8/04/2010

Should you have a cooler mind?

When I complimented actor Tyler Horn on his ability to be incredibly consistent on stage, he told me what makes some actors and musicians more successful performers than others.

Always keep a 10% cool mind.

WHY DO YOU NEED A 10% COOL MIND?
For actors
  • For your fellow actors: your cool mind is what will make you able to listen to them, to respond to them, to make them feel something rather than showing them something.
  • For your production team: lights, musicians, props, etc... If you cue the music director when needed, or you follow him when needed, you keep your body in the lights, you always find your cue mark, then you're having a great balance between being in the moment and being self-aware of the rest of the production aspects.
  • For yourself: you need to keep a 10% cool mind to be safe for your own sake. If you are self-aware and keep in mind where things are around you, you avoid kicking them or falling, therefore potentially injuring yourself.
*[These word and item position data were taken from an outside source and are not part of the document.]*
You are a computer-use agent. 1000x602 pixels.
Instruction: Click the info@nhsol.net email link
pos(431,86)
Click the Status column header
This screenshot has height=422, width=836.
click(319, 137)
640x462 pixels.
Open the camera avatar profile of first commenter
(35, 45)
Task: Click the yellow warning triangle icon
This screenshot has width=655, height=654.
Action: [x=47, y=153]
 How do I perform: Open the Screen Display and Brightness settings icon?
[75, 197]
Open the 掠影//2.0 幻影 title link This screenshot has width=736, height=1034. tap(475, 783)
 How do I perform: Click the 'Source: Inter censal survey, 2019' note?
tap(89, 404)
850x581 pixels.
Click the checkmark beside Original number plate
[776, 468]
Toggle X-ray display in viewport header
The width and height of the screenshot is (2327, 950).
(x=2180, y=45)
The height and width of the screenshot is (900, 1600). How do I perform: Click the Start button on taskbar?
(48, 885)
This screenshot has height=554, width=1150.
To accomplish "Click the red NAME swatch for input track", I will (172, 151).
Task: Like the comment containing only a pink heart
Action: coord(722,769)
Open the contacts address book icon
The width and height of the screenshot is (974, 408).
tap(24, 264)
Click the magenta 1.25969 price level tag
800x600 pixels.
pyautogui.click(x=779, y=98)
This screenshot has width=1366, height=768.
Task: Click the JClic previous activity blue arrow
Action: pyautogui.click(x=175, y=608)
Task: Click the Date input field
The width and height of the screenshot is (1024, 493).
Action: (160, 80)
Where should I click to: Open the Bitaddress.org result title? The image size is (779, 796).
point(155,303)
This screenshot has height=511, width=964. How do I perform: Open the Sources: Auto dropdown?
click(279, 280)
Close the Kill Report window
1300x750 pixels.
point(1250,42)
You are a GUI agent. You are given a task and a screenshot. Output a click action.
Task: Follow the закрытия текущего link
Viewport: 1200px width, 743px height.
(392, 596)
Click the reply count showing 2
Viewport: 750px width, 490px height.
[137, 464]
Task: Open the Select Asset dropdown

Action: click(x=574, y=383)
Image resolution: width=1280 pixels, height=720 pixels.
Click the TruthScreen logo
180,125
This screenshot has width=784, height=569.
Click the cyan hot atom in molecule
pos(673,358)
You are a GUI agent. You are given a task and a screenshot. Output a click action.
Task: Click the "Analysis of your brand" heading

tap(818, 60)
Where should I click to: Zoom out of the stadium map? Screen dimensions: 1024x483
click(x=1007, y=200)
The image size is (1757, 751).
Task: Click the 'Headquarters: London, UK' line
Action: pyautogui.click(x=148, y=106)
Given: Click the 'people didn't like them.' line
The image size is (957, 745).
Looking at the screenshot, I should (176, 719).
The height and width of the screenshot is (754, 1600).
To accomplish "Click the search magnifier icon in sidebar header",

Your mental safety is important as well. For example, one of Tyler's teachers talked to his class about working with John Malkovich on a movie, where Malkovich was doing this incredibly hard and emotional scene. Malkovich was in tears and clearly into the scene, when as soon as the director interrupted the scene, Malkovich got out of character and asked what he needed to change. 10% cool mind is pretty cool.
For musicians
  • For your technique: hard technical passages can easily sneak up on you, particularly after an intense emotional spot. The self-awareness of your body, and remembering technical aspects of the performance instead of getting caught in the moment and the intensity, is what can truly make a performance work.
  • For your audience: if you get too involved in what you are playing you stop considering your audience as being a part of the performance. Communicating with your audience is the true goal of any performance, and keeping a 10% cool mind is what keeps your performance generous and open enough to include the audience in it.
HOW DO YOU KNOW IF YOU HAVE A 10% COOL MIND?
For actors
  • You are flexible and make changes easily: if a director asks you to change something in the middle of a scene, you should be able to do it immediately, even if you have to go through the entire beginning of the scene again. You should also be able to know after the scene if you managed to change it or not.
  • You spend more time getting ready for a scene than getting out of it: at the beginning of a run of a show and for the entire duration of it, you may take a long or a short while to get ready. Whatever you need to prep is completely up to you. But if you need a lot of time after an intense scene (let's say the rape scene in West Side Story) to come back to reality and get out of your character, that means that you are not safe enough and that you need to take a step back during the performance.
  • Once you and your directing team have agreed on a direction, you stay consistent with it: if it was decided that you would say that line at that particular moment of the musical vamp, you should always say it then, day in and day out. If you don't know if you are consistent with it or not, or if you believe that changing it every time indicates a high level of artistry, it actually shows you that you are not yet keeping a 10% cool mind.
For musicians
  • You are able to anticipate hard spots: your mind should be cool enough to know where you are at in the piece, and to know that a difficult technical passage is coming up so that you can prep yourself for it. Otherwise you will realize that the spot cam and went before your knew it.
  • Your performance gets better after a screw up: say that during a performance you missed half the notes of that spot you never ever screwed up before, instead of sinking you down, that mistake actually snaps you back into self-awareness (to not be confused with self-consciousness) and helps you focus and carry on a strong performance from then on. 
A 10% cool mind is what makes the difference between a true professional or someone who tries too hard. It is what will keep you getting hired because it is the basis of all the other qualities you need to be successful as a performing artist: flexibility, self-awareness and consistency.